====== Given information ======
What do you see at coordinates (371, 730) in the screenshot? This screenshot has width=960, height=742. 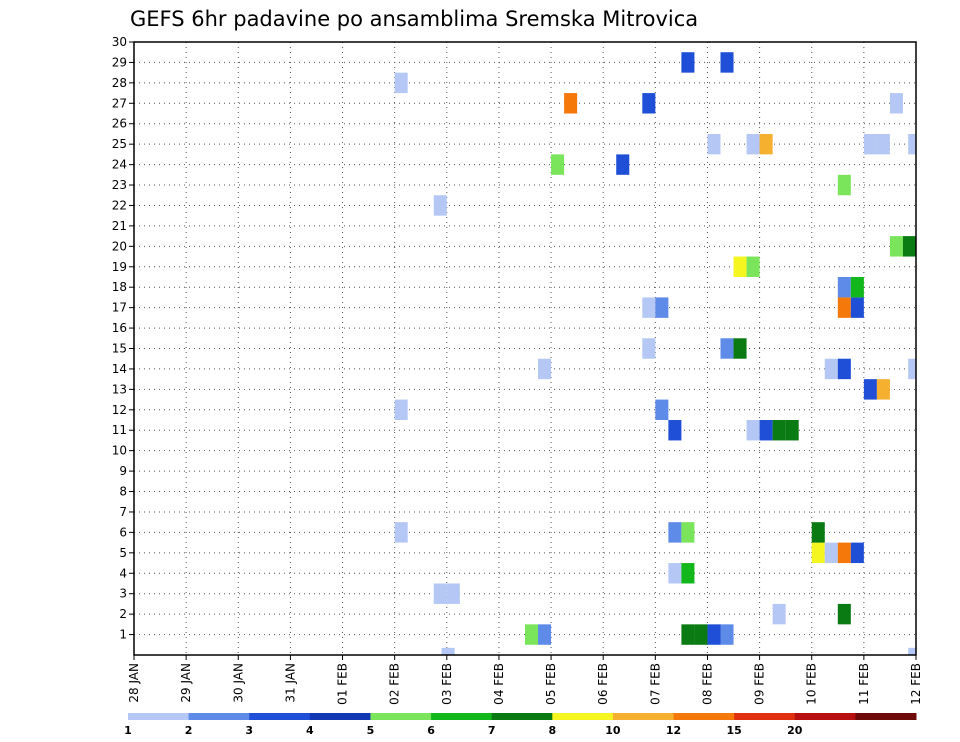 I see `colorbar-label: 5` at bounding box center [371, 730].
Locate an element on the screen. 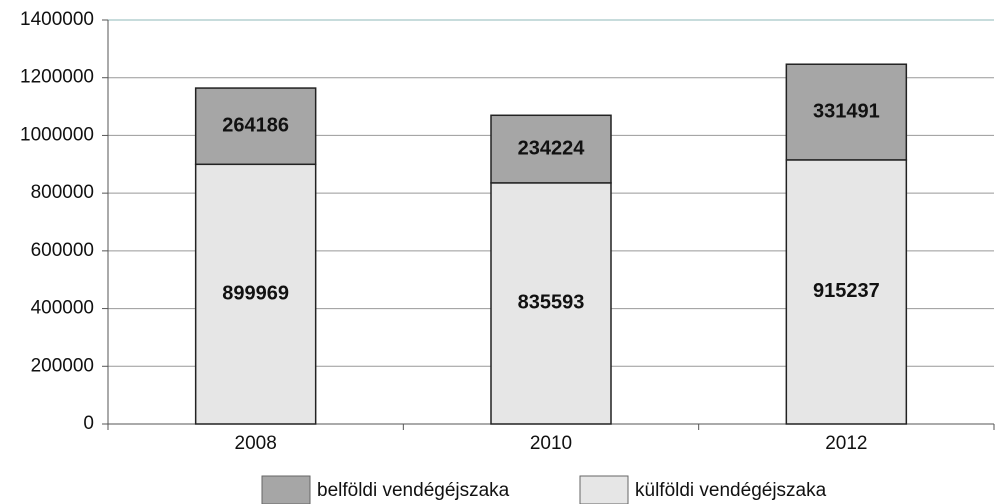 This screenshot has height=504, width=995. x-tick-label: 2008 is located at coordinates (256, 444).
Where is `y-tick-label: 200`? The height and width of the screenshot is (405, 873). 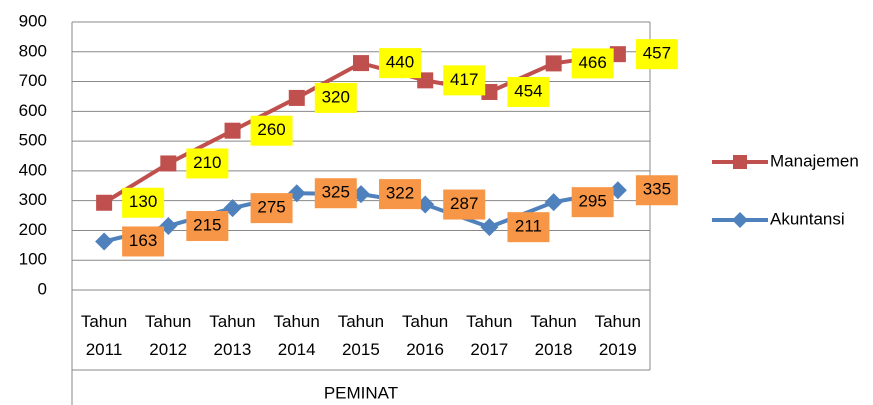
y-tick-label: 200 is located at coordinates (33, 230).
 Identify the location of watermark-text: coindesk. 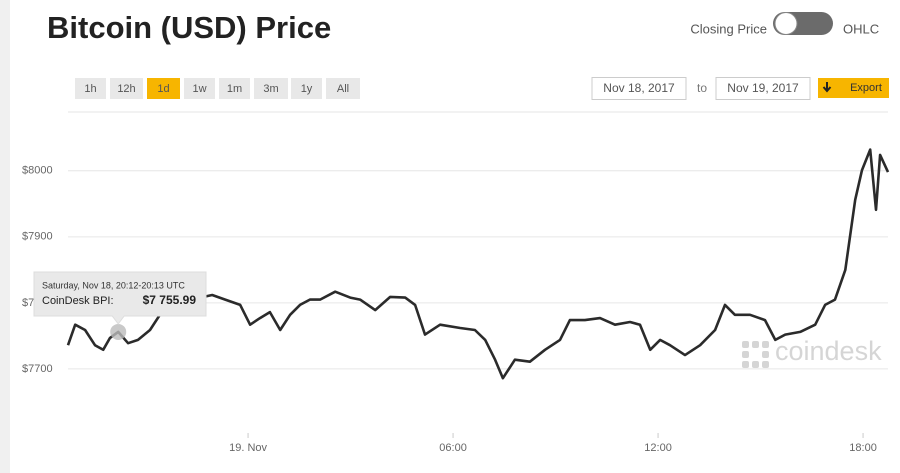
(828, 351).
======
====== Given information ======
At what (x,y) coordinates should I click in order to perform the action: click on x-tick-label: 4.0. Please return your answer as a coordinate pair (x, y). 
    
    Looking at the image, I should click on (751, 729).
======
Assignment: Please write out everything from the line containing "At what (x,y)" down to the line containing "Looking at the", including both of those lines.

Output of the task:
At what (x,y) coordinates should I click in order to perform the action: click on x-tick-label: 4.0. Please return your answer as a coordinate pair (x, y). 
    
    Looking at the image, I should click on (751, 729).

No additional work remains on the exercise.